WHAT YOU NEED TO DO: Print, character for character, the lines of the records below, starting with the line containing "The height and width of the screenshot is (591, 556)." and going on through the line containing "Action: point(31,765)". Leave the pictures out.

INPUT DATA:
####################
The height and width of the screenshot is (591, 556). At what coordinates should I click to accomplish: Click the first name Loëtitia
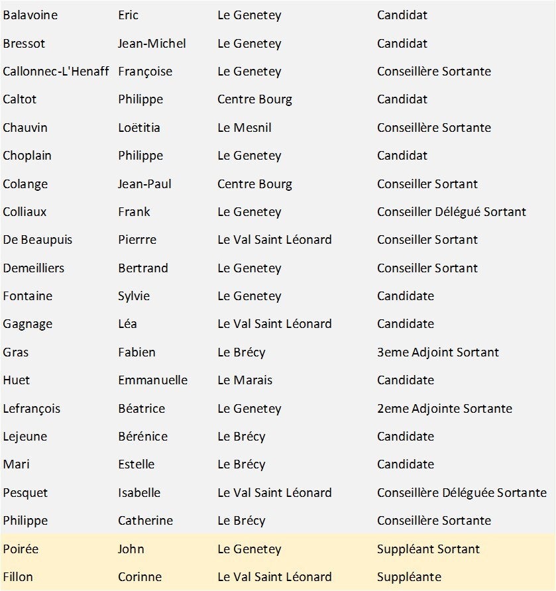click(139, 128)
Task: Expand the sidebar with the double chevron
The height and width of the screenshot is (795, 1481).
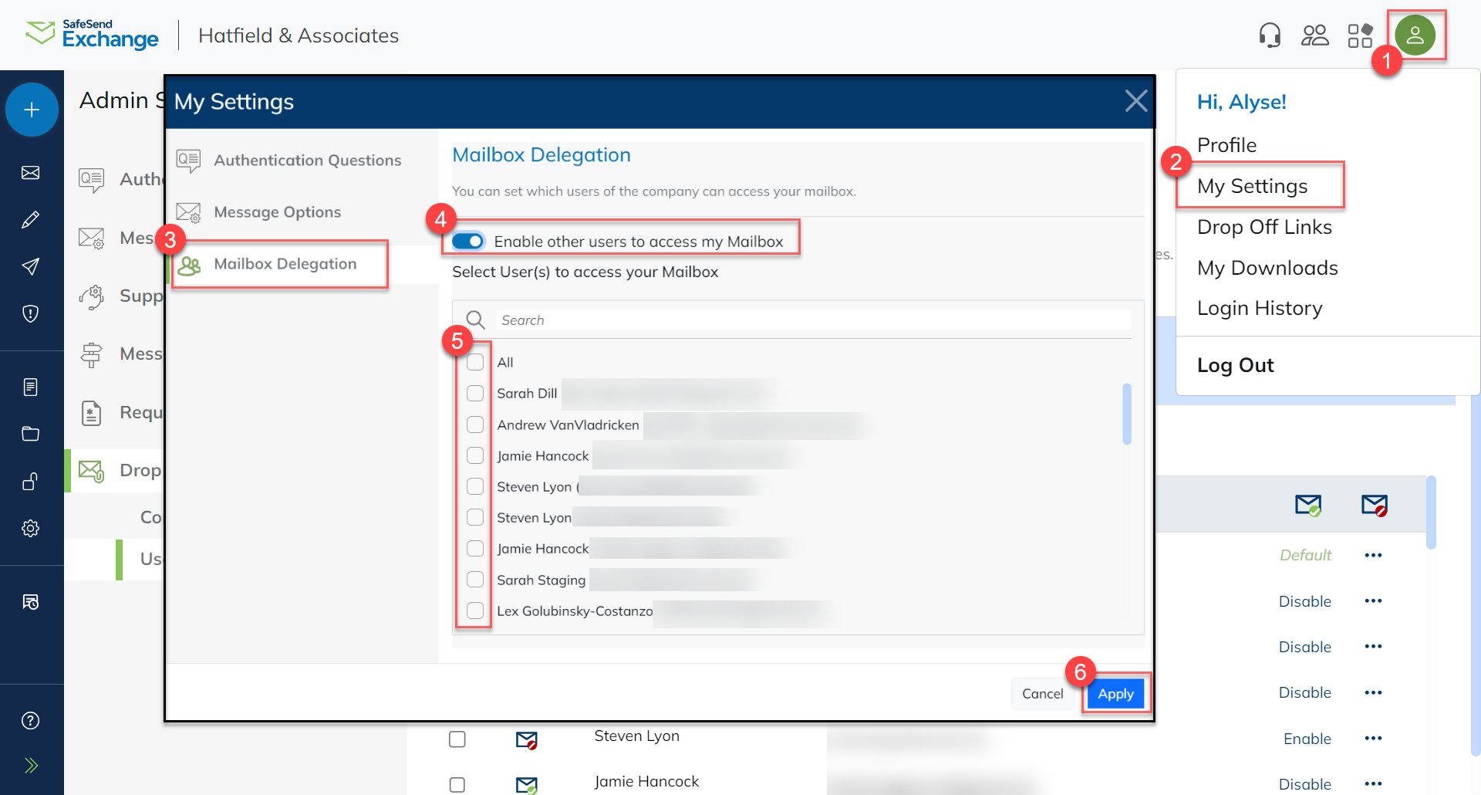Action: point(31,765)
####################
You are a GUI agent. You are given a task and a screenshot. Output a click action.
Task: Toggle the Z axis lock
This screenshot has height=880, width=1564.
####################
TASK RESULT:
The height and width of the screenshot is (591, 556). At what coordinates should I click to accomplish: Click the first name Loëtitia
click(139, 128)
Task: Expand the sidebar with the double chevron
The height and width of the screenshot is (795, 1481).
Action: point(31,765)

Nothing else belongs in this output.